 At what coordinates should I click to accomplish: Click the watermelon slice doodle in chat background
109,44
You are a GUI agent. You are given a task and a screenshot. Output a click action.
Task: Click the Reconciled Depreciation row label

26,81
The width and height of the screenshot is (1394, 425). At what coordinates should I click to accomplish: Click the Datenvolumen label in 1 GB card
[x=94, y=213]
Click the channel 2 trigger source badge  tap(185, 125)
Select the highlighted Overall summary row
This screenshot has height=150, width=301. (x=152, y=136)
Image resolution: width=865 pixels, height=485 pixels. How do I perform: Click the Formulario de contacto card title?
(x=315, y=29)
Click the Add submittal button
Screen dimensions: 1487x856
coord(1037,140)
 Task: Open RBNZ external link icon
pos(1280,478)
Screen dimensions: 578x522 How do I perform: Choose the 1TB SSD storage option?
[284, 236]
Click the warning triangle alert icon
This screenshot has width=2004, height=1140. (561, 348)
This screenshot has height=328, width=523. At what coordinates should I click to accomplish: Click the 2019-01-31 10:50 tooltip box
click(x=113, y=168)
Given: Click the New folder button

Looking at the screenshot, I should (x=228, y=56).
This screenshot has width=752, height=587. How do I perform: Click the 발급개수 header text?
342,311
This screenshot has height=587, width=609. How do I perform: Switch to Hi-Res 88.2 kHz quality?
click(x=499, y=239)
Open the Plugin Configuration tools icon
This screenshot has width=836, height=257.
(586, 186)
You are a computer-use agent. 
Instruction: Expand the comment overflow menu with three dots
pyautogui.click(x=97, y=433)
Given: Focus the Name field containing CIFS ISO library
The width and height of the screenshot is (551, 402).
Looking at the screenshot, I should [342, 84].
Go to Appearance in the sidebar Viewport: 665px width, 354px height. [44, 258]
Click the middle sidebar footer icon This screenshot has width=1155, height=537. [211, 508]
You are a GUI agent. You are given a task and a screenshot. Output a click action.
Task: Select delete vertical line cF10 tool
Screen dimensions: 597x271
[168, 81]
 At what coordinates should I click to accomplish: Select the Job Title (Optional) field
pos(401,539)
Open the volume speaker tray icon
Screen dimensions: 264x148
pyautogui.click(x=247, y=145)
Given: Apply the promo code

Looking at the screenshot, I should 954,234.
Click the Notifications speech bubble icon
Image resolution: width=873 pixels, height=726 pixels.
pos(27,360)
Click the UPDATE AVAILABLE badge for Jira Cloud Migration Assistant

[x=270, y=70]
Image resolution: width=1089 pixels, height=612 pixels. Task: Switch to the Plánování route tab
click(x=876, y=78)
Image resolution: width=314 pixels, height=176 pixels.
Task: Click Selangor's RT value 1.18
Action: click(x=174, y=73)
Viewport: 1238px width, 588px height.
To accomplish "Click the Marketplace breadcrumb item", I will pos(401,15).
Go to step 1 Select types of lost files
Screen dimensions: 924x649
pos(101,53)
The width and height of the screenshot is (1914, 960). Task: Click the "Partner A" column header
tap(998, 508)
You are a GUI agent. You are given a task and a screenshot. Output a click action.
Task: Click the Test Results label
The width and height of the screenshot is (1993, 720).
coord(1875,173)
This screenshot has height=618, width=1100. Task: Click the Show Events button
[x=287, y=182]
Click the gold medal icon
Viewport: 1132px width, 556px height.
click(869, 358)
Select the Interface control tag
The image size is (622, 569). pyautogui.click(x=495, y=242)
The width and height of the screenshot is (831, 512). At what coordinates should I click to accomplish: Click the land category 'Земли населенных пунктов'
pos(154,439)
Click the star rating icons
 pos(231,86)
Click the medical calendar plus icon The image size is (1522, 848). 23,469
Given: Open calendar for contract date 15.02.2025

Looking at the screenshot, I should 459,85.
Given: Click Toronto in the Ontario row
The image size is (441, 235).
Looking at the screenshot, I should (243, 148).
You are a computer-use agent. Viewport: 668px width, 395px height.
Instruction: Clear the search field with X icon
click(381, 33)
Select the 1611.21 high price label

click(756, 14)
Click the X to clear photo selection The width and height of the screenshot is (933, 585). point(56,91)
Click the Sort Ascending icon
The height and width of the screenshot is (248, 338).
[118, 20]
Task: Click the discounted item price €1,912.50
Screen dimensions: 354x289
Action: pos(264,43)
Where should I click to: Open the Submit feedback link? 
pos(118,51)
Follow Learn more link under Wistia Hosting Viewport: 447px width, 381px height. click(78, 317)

## AIM OF THE EXERCISE
Please give, as a bare number, how many lines in the listing above include the word "item".

## TASK ANSWER
2